12. How long did the symptoms last?

Unknown / Inconnu

13. Was medical treatment provided? Provide details in question 17.

Yes

14. a) Was the animal hospitalized?

No

14. b) How long was the animal hospitalized?

15. Outcome of the incident

Died

16. How was the animal exposed?

Treatment / Traitement

17. Provide any additional details about the incident

(eg. description of the frequency and severity of the symptoms

On an unspecified date in approximately Jul2015 the cat had weight loss, coughing/ wheezing. The cat was examined by a veterinarian and was diagnosed with allergies and asthma. The cat was treated with an unknown steroid and was dewormed with an unknown medication. The owner began using a humidifier in the home. In Jul2015 the fleas continued and the cat was switched to an unspecified flea spray. On an unspecified date in 2015 the cat was gaining back weight. In Jan 2016 the cat was having difficulty breathing.

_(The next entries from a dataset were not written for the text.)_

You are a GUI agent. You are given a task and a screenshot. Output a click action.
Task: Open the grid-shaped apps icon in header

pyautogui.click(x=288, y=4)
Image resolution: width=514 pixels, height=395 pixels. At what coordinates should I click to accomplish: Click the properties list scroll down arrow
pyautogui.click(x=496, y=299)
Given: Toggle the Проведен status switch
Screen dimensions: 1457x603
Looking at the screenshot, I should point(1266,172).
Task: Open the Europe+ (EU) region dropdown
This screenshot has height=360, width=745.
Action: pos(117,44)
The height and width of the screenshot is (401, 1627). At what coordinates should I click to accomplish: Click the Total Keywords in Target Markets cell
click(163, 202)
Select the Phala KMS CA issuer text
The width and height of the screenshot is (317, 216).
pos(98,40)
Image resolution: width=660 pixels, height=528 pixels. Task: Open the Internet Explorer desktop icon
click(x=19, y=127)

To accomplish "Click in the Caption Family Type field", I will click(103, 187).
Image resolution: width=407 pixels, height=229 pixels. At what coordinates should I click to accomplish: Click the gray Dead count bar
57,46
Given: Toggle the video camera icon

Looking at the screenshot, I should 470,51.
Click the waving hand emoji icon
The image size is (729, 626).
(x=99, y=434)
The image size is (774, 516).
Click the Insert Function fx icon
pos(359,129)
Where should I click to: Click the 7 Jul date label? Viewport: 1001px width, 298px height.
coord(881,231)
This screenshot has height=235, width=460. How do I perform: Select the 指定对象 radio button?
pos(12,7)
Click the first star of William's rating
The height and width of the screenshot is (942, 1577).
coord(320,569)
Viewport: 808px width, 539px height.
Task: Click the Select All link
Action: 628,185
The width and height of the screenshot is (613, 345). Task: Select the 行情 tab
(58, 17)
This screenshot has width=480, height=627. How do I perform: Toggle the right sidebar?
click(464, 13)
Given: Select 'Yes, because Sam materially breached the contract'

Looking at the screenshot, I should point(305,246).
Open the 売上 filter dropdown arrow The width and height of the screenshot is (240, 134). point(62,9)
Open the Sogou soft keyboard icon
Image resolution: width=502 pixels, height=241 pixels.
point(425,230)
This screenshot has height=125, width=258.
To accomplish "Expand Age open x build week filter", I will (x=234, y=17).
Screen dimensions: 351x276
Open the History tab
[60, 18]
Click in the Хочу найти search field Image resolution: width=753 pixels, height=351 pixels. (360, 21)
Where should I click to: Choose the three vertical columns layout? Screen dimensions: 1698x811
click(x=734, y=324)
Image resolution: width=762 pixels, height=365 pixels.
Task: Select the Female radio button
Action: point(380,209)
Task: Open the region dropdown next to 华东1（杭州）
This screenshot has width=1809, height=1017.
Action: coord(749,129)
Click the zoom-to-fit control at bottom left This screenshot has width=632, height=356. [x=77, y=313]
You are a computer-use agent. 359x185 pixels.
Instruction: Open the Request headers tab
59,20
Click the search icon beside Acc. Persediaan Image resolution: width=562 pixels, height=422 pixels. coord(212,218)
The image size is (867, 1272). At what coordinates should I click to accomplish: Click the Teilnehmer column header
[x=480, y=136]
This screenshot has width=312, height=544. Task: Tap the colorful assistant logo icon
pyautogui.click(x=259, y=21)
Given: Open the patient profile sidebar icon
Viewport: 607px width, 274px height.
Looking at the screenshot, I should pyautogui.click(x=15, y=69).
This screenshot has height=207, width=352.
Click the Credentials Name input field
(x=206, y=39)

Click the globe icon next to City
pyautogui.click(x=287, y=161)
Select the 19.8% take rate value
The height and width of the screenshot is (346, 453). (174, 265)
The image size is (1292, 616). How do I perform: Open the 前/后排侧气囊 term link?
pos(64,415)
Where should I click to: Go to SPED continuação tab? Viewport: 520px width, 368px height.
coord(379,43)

On approximately 13Jan2016 the cat was found dead in the yard. No necropsy was performed. No further information is expected, this case is closed.


To be determined by Registrant

18. Severity classification (if there is more than 1 possible classification

Death

19. Provide supplemental information here

Weight loss is neither expected nor in line with the pharmaco-toxicological product profile. Initially as well as later reported respiratory tract disorders are likely consequences of the immune disorders, which are unanticipated as well. Death is inconsistent with pharmaco-toxicological product profile. The product has a wide margin of safety. Rather, persistent breathing difficulties and exposure to the outdoors (yard) are suggestive of other causes (e.g asthma attack) for death. Although time to onset is unknown for initially reported signs, it is exceptionally long (several months) for later reported signs, including death. As product was applied only once at an unknown date lack of efficacy is not evident. Also unknown if correct pipette size was used. Overall, considering the prominent serious sign death, product relation is unlikely.